In a Boy/Girl... I want anything, and nothing. I love everyone. I am sort of conflicted on this one. I am a serial monogamist, but also an advocate of free love. I am a mental sex freak, but I am chaste. Isn't that funny. My dad calls me "hardway hardee" for crap like that. But if I did want a Boy/Girl, I would want one with any eye color - But eyes are very important. Any hair color too: Texture is much more important than color. Though I do long for strong vibrant colors. Dark brown wavy hair, an unkempt shock of short boyish black hair, a long full luxurious crown of liquid golden undulating strands. Redheads are pretty bitchin too - Might be my fave. Could be short or long hair, as long as the person can rock it. - I stole that from a guy named Ian. Represent Mothafucka! As for the clothes, well, it's what's under the clothes that counts. ;b JK. I actually think a well developed sense of style is extremely awesome and attractive. But style can be anything from earthy to spacey and all placeys in between. It depends on the body type and personality of the girl... Or guy. Woops. I have been answering these questions for girl the entire time. I didn't really think about the "In a Boy/Girl" part... hmmm. I just naturally think about females. Sorry dudes. I will incorporate you on the next one. I do think I would be freaked out by a girl taller than me, though.

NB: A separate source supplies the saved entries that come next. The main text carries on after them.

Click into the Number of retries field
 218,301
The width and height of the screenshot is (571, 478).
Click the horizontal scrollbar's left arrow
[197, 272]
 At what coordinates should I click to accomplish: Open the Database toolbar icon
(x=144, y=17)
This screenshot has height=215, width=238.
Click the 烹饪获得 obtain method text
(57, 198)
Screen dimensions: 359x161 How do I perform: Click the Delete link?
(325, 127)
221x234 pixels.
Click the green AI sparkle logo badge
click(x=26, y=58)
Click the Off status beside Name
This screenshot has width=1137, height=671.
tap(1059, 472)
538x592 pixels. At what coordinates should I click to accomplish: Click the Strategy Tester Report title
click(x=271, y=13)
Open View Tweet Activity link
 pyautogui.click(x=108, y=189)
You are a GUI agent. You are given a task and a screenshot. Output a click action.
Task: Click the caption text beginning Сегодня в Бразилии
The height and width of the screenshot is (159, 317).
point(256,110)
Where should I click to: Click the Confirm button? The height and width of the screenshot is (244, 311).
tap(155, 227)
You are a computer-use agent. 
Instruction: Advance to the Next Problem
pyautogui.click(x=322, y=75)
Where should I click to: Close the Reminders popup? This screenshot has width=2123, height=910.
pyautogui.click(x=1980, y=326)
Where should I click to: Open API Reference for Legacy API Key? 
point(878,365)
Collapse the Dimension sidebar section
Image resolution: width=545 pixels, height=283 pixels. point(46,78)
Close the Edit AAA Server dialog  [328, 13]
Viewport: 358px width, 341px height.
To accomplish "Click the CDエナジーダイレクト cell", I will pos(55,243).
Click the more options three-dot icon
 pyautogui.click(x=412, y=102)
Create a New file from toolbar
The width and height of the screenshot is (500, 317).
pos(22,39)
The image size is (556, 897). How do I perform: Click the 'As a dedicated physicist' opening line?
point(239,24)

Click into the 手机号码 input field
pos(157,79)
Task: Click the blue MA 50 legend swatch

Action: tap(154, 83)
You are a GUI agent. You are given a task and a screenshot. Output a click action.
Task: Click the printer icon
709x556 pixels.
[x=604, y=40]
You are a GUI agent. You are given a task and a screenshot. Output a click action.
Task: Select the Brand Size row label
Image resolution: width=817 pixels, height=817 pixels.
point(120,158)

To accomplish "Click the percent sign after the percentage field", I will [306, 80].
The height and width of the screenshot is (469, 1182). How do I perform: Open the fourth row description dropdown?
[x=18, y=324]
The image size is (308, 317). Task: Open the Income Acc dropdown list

OOOOHHH! Check these question out, I found this one on one of those inane tests they give to determine your outlook - Weight Desired In A Girl?: Who the fuck makes these questions... Maroon, nobody is going to answer that and not get killed. Number of Drugs I have taken: About seven. Don't get excited, they were all prescribed. I can picture my friend So jumping for joy being like, "Now we can share everything!" Number of CDs I own: 80 or so. I am underfunded for an appropriate cd collection. Number of Piercings: You really are a dim light aren't you. Jesus, this testmaker just does not refer to my previous statements. Number of Tattoos: No com - you asshole. Number of things in my Past I Regret: I regret nothing. Everything is for the best, as long as you believe it is.
Well that's it for this. Just some general facts about me. I hope you all have a lucious day.